Zdaniem unijnego komisarza Laszlo Andora, środowe porozumienie daje jasny sygnał, że "Europa nie akceptuje oszustw lub nadużycia prawa kosztem pracowników delegowanych".
Jak przekonuje Andor, jeśli nowe regulacje zostaną przyjęte, poprawią "stosowanie i egzekwowanie istniejącej dyrektywy w sprawie delegowania pracowników, w szczególności w niektórych sektorach, takich jak budownictwo i transport drogowy".
W ocenie europosłanki PO Danuty Jazłowieckiej, która uczestniczyła w negocjacjach, "to wyraz odpowiedzialności państw członkowskich za bezpieczny rozwój mobilności wewnątrz UE".
Wyraziła nadzieję, że europosłowie wyrażą poparcie dla dyrektywy wdrożeniowej, która "w przyszłości pomoże zapewnić ochronę prawną pracowników oraz przejrzystość prawa dla pracodawców".
Dyrektywa przewiduje, że pracowników delegowanych powinny obowiązywać przepisy kraju, w którym pracują, dotyczące m.in. godzin pracy, minimalnego wynagrodzenia, minimalnej liczby płatnych dni wolnych czy norm BHP. Jednak w praktyce, z powodu braku odpowiednich kontroli, przepisy te nie zawsze są stosowane. Powoduje to z jednej strony nieodpowiednie traktowanie pracowników delegowanych, a z drugiej pracownicy ci są postrzegani w danym kraju jako nieuczciwa konkurencja.

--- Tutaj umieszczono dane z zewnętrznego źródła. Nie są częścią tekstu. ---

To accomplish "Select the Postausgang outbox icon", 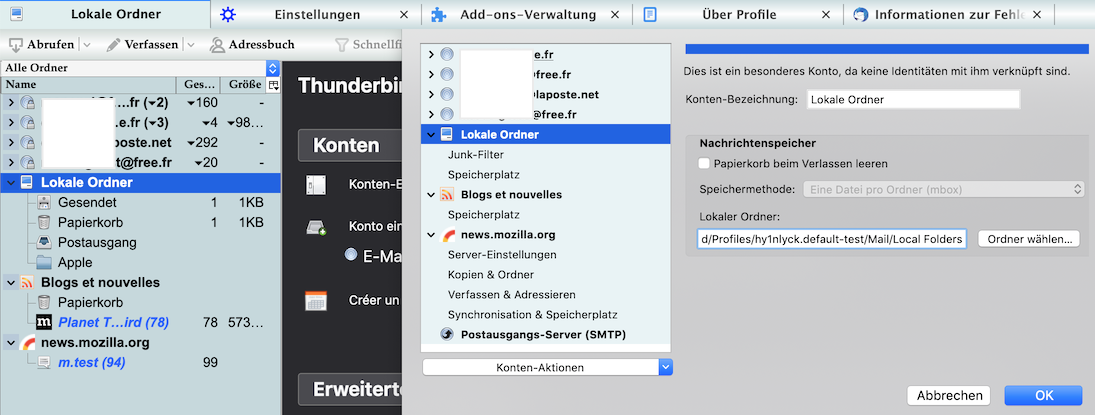I will (x=44, y=242).
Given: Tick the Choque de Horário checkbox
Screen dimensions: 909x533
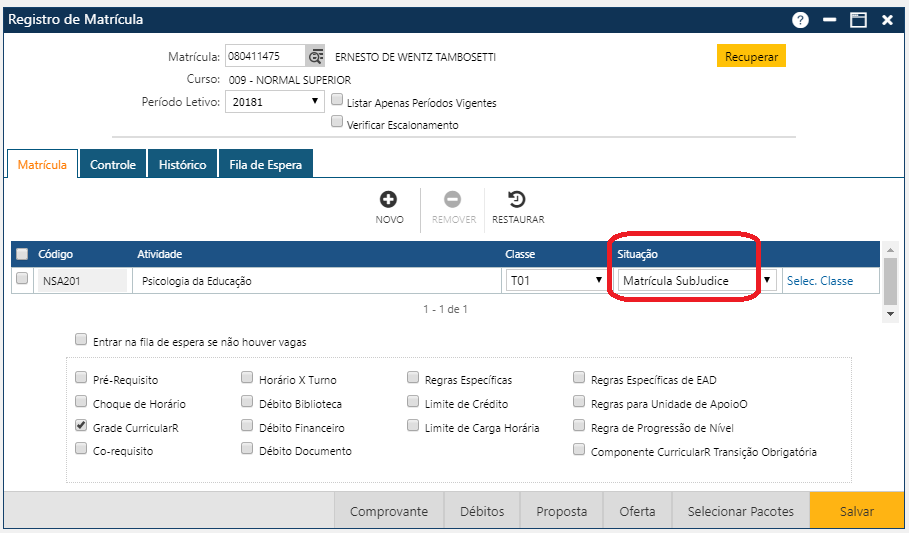Looking at the screenshot, I should click(82, 402).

Nowe przepisy mają zapewnić lepszy dostęp do informacji dotyczących warunków zatrudnienia delegowanego pracownika oraz szybszą wymianę informacji pomiędzy państwami członkowskimi. Uzgodniono też zapisy dotyczące transgranicznej egzekucji kar i grzywien, które mają uniemożliwić nieuczciwym przedsiębiorcom unikanie kary za łamanie prawa dotyczącego delegowania pracowników.
Propozycję tzw. dyrektywy wdrożeniowej Komisja Europejska przedstawiła w marcu 2012 r.; spory między krajami UE a PE wywoływała głównie solidarna odpowiedzialność oraz środki kontroli firm.
Dyrektywa będzie poddana w Parlamencie Europejskim pod dwa głosowania - pierwsze 18 marca, w komisji ds. zatrudnienia i spraw społecznych oraz drugie i ostateczne podczas kwietniowej sesji plenarnej.